ENVIS Resource Partner On Climate Change and Public Health, Applied Biology Division, CSIR-Indian Institute of Chemical Technology (CSIR-IICT), Tarnaka, Hyderabad, 500007, Telangana, India.
Academy of Scientific and Innovative Research (AcSIR), Ghaziabad, 201002, India.
Environ Sci Pollut Res Int. 2022 Sep;29(45):68232-68246. doi: 10.1007/s11356-022-20642-y. Epub 2022 May 10.

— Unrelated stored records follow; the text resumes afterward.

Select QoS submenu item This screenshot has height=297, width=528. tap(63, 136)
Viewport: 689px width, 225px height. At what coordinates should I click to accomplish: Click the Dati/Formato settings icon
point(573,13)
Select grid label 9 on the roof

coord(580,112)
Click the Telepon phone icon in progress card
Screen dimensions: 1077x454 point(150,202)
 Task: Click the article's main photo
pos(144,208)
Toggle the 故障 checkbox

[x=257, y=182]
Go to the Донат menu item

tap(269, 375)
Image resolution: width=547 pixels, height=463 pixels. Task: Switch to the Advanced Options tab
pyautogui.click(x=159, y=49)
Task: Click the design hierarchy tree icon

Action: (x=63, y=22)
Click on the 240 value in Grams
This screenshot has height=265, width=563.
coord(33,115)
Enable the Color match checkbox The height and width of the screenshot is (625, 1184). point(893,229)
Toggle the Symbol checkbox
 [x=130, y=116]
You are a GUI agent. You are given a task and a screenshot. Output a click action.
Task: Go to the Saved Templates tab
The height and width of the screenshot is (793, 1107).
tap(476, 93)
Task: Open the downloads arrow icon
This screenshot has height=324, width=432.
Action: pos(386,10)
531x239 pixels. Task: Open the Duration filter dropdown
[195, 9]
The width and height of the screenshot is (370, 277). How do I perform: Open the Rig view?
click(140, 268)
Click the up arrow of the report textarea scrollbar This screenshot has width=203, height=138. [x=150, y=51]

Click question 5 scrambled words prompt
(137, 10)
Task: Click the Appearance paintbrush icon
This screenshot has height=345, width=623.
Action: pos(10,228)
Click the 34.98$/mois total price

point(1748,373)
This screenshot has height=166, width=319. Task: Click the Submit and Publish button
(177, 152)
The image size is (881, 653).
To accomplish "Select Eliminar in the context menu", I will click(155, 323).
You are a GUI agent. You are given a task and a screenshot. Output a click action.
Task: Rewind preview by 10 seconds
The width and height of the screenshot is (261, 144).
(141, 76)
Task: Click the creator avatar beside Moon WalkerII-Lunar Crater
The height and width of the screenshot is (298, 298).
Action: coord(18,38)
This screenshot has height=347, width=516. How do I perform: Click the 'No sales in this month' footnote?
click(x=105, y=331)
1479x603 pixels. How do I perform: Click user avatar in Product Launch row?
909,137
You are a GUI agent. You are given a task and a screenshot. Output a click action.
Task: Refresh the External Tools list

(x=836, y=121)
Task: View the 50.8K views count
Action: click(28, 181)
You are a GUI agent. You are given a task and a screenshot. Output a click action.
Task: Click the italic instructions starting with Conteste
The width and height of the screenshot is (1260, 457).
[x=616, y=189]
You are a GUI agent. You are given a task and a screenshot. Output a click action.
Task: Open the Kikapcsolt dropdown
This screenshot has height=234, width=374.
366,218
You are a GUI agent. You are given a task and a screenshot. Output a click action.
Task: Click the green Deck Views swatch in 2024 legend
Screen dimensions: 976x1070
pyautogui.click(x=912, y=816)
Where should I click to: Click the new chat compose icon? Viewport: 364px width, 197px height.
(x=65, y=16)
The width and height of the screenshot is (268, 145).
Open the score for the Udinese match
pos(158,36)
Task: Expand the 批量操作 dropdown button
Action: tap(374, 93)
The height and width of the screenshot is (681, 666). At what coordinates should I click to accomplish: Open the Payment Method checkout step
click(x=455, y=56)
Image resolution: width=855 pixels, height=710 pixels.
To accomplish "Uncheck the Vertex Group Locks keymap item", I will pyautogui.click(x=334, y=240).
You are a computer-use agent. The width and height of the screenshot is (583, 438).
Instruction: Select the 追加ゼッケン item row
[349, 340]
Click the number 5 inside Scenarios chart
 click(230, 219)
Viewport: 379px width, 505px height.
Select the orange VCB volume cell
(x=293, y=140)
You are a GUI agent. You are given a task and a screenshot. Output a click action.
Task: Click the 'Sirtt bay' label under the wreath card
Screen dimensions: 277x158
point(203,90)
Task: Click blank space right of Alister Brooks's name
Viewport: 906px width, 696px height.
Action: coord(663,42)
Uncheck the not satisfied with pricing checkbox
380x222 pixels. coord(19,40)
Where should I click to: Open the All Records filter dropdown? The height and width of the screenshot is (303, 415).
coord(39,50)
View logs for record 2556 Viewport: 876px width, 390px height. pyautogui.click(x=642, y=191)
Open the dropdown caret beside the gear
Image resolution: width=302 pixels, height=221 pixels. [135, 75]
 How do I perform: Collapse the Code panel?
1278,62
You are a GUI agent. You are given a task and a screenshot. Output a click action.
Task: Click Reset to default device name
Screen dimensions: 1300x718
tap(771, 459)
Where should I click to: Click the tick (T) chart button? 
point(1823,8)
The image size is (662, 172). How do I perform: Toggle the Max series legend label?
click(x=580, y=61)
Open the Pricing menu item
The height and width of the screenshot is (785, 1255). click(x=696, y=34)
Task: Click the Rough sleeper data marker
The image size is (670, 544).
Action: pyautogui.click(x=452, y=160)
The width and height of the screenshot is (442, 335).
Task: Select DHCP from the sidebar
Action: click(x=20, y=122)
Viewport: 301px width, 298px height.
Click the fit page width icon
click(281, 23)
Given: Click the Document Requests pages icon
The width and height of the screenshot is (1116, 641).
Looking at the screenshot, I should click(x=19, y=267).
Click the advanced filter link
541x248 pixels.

Malaria is an endemic disease in India and targeted to eliminate by the year 2030. The present study is aimed at understanding the epidemiological patterns of malaria transmission dynamics in Assam and Arunachal Pradesh followed by the development of a malaria prediction model using monthly climate factors. A total of 144,055 cases in Assam during 2011-2018 and 42,970 cases in Arunachal Pradesh were reported during the 2011-2019 period observed, and Plasmodium falciparum (74.5%) was the most predominant parasite in Assam, whereas Plasmodium vivax (66%) in Arunachal Pradesh. Malaria transmission showed a strong seasonal variation where most of the cases were reported during the monsoon period (Assam, 51.9%, and Arunachal Pradesh, 53.6%). Similarly, the malaria incidence was highest in the male population in both states (Asam, 55.75%, and Arunachal Pradesh, 51.43%), and the disease risk is also higher among the > 15 years age group (Assam, 61.7%, and Arunachal Pradesh, 67.9%). To predict the malaria incidence, Bayesian structural time series (BSTS) and Seasonal Auto-Regressive Integrated Moving Average with eXogenous factors (SARIMAX) models were implemented. A statistically significant association between malaria cases and climate variables was observed. The most influencing climate factors are found to be maximum and mean temperature with a 6-month lag, and it showed a negative association with malaria incidence. The BSTS model has shown superior performance on the optimal auto-correlated dataset (OAD) which contains auto-correlated malaria cases, cross-correlated climate variables besides malaria cases in both Assam (RMSE, 0.106; MAE, 0.089; and SMAPE, 19.2%) and Arunachal Pradesh (RMSE, 0.128; MAE, 0.122; and SMAPE, 22.6%) than the SARIMAX model. The findings suggest that the predictive performance of the BSTS model is outperformed, and it may be helpful for ongoing intervention strategies by governmental and nongovernmental agencies in the northeast region to combat the disease effectively.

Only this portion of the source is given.